> On Mar 16, 2016, at 12:30 PM, Haravikk <[email protected]> wrote:
> 
>> 
>> On 16 Mar 2016, at 18:24, Jordan Rose via swift-evolution 
>> <[email protected] <mailto:[email protected]>> wrote:
>> 
>> 
>>> On Mar 16, 2016, at 11:11, Joe Groff <[email protected] 
>>> <mailto:[email protected]>> wrote:
>>> 
>>> 
>>>> On Mar 16, 2016, at 11:09 AM, Jordan Rose via swift-evolution 
>>>> <[email protected] <mailto:[email protected]>> wrote:
>>>> 
>>>> It's worth noting that—for better or for worse—explicit capture has 
>>>> different semantics from implicit capture today. If a local variable 
>>>> ('var', not 'let') is captured, it is captured by value when mentioned 
>>>> explicitly and by reference when not.
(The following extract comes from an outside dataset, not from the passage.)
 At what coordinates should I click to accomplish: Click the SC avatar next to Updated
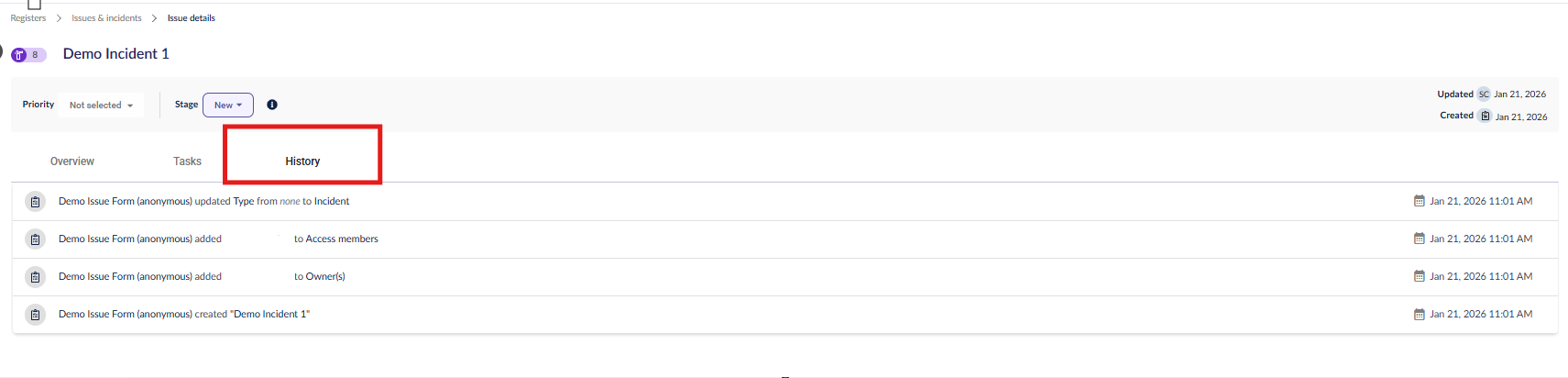pos(1484,94)
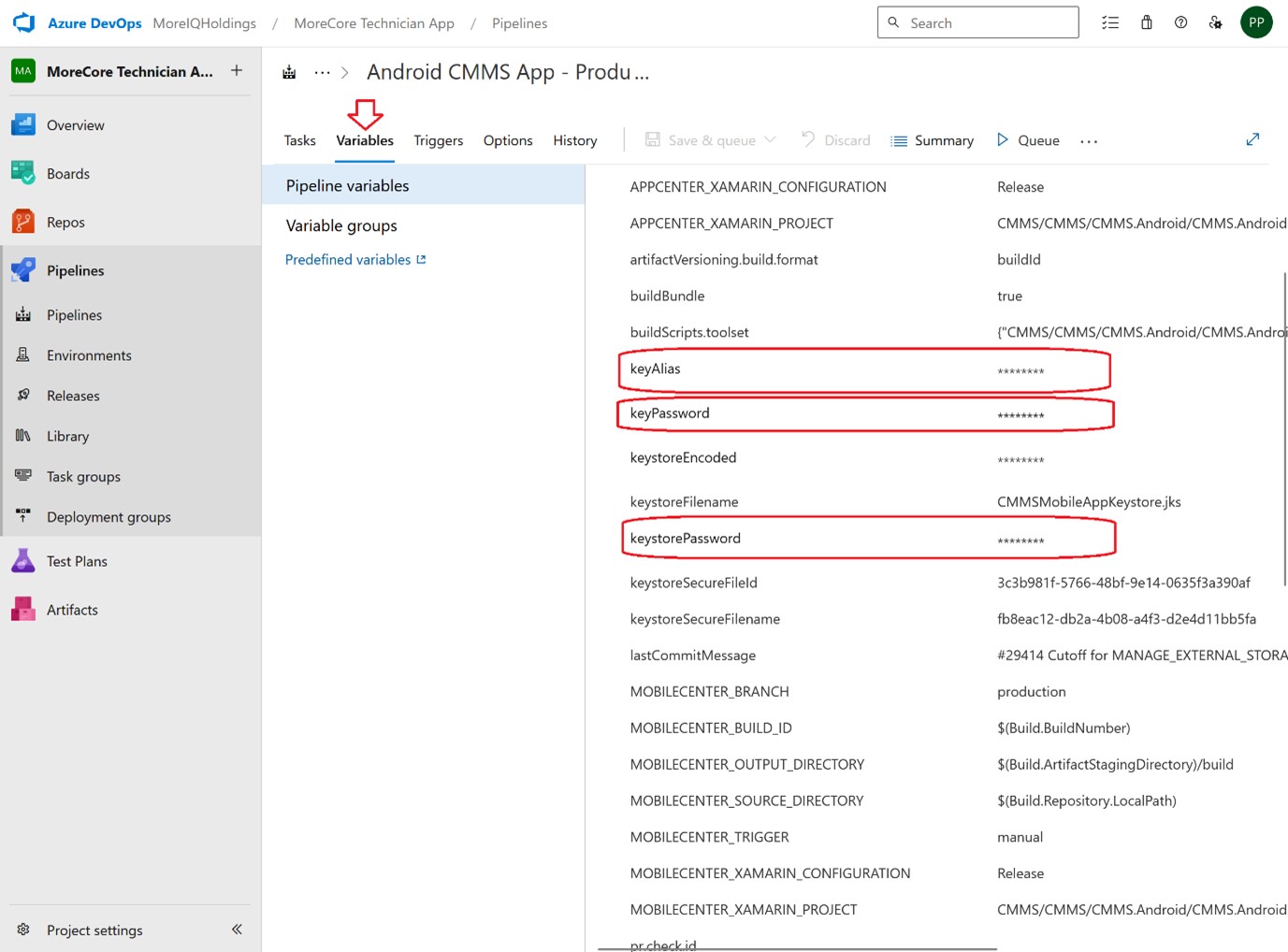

This is discussed in The Swift 
>>>> Programming Language 
>>>> <https://developer.apple.com/library/ios/documentation/Swift/Conceptual/Swift_Programming_Language/Expressions.html#//apple_ref/doc/uid/TP40014097-CH32-ID544>.
>>>> 
>>>> If you were to then propose a syntax of `inout x` or `&x`, I would argue 
>>>> that there is no inout-ish behavior: updates to the variable both inside 
>>>> and outside the closure (a) are always reflected immediately (i.e. there 
>>>> is no writeback), and (b) are not subject to the aliasing restrictions 
>>>> that 'inout' has. 
>>>> 
>>>> (Not that I have an alternative spelling handy.)
>>> 
>>> `[var x]` seems to me like a reasonable spelling for explicit `var` capture.
>> 
>> I forgot to preempt that one too. :-) That would be somewhat at odds with 
>> the "var x" we left in switches, which is definitely an independent 
>> variable. (Especially if someone extends it to "var x = y".)
> 
> What about “capture” as the keyword? This will require a new name for capture 
> lists, but it seems like it isn’t well named at the moment anyway if it’s 
> effectively copying values right now.
> 
> I’m also curious about thoughts regarding making implicit capture opt-in by 
> default, vs the original proposals opt-out solution. Obviously this will 
> require a good solution to the capture lists to replace the functionality 
> and/or an attribute to opt-in to the current implicit behaviour, but I think 
> it’s safer for it to be opt-in rather than the default.

I suspect that by far the most common use for capture lists is to declare 
[(weak|unowned) self]. I don't think we want to punish that use case.